Palm oil prices rebounded from a two-day decline on reports that Malaysian exports will be robust this month despite concerns over potential supply disruptions from Indonesia, the world’s largest palm oil exporter.

The market saw a significant surge as Malaysian export figures for the current month painted a promising picture.

Senior trader David Ng from IcebergX Sdn. in Kuala Lumpur attributed the morning’s gains to Malaysia’s strong export performance, with shipments climbing by a notable 14% during March 1-25 compared to the previous month.

Increased demand from key regions like Africa, India, and the Middle East contributed to this impressive growth, as reported by Intertek Testing Services.

However, amidst this positivity, investors are closely monitoring developments in Indonesia. The Indonesian government’s contemplation of revising its domestic market obligation policy, potentially linking it to production rather than exports, has stirred market concerns.

Edy Priyono, a deputy at the presidential staff office in Jakarta, indicated that this proposed shift aims to mitigate vulnerability to fluctuations in export demand.

Yet, it could potentially constrain supply availability from Indonesia in the future to stabilize domestic prices.
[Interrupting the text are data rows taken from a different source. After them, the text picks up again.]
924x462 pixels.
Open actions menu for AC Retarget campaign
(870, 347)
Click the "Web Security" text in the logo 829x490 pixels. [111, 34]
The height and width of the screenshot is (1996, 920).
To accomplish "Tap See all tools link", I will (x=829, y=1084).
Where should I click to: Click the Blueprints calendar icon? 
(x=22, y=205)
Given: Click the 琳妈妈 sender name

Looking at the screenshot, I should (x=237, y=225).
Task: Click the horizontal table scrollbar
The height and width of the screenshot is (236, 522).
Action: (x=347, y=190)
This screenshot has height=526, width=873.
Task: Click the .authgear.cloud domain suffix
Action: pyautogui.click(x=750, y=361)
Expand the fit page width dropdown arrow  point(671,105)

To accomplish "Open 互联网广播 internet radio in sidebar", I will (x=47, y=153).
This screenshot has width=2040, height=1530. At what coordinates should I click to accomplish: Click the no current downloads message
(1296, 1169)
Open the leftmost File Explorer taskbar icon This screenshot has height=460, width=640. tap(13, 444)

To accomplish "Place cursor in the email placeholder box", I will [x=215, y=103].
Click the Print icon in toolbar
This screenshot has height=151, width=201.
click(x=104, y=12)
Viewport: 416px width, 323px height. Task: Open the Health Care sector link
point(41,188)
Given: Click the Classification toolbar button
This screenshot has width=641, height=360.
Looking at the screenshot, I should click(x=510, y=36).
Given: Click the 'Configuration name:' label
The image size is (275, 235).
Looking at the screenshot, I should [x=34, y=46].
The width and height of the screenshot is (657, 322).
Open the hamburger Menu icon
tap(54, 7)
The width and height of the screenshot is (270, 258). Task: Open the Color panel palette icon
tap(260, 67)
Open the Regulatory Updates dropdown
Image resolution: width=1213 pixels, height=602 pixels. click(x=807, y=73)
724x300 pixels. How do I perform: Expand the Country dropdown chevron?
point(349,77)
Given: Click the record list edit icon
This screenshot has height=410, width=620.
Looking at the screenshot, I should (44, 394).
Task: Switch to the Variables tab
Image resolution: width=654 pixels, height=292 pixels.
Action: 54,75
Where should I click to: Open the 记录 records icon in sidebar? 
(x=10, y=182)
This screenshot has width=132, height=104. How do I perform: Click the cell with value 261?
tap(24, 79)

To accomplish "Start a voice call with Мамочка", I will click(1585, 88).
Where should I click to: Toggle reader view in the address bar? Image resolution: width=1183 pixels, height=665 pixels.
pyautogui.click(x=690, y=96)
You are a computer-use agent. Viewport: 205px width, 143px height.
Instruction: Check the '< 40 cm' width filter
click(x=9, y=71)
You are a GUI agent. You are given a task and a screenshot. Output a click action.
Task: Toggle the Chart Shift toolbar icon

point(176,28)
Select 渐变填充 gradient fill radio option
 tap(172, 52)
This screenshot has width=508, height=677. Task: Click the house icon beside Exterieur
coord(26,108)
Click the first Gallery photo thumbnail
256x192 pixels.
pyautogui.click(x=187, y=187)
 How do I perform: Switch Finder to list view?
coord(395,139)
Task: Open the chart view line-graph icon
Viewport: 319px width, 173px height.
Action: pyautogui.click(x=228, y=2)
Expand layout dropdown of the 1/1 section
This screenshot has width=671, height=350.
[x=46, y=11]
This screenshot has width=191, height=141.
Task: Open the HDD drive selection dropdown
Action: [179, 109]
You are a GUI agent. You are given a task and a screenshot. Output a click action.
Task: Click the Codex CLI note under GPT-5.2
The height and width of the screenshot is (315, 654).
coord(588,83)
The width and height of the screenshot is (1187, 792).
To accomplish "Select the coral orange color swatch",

This uncertainty surrounding Indonesian policies has added a layer of complexity to palm oil market dynamics, prompting investors to react cautiously despite Malaysia’s promising export performance.

The prospect of Indonesian supply disruptions underscores the delicacy of global palm oil supply chains and their susceptibility to geopolitical and regulatory factors.

As the market navigates these developments, stakeholders remain attentive to both export data from Malaysia and policy shifts in Indonesia, recognizing their significant impact on palm oil prices and market stability.